──────── Entries supplied ────────
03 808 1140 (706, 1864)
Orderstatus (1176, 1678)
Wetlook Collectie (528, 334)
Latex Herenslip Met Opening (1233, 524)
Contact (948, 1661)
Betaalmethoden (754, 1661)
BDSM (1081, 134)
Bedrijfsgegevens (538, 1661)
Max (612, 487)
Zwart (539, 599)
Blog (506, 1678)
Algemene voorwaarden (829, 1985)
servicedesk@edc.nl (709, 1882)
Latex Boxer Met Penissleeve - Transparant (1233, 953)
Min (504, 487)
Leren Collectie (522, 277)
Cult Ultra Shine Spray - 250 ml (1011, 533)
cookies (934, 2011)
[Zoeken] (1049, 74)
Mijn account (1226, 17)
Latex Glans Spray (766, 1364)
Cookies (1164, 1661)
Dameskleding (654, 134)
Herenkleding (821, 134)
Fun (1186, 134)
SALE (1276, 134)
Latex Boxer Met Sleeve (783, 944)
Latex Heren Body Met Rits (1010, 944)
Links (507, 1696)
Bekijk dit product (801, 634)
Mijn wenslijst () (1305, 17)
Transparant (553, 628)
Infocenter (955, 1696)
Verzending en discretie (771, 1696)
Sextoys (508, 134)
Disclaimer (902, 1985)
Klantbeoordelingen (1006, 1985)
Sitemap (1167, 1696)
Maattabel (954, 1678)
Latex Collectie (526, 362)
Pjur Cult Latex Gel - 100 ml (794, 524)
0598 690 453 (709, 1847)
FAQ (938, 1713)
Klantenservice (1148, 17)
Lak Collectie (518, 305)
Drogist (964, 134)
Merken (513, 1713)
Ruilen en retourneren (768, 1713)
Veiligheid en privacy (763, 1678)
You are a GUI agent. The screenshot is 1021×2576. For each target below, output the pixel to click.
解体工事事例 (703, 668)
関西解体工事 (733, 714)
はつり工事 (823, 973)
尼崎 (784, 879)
────────
Required action ->
What is needed is an exact copy of the lines from the one holding "You are a GUI" through the final line of the material.

Task answer ->
You are a GUI agent. The screenshot is 1021×2576. For each target below, output the pixel to click.
解体工事事例 (703, 668)
関西解体工事 (733, 714)
はつり工事 (823, 973)
尼崎 (784, 879)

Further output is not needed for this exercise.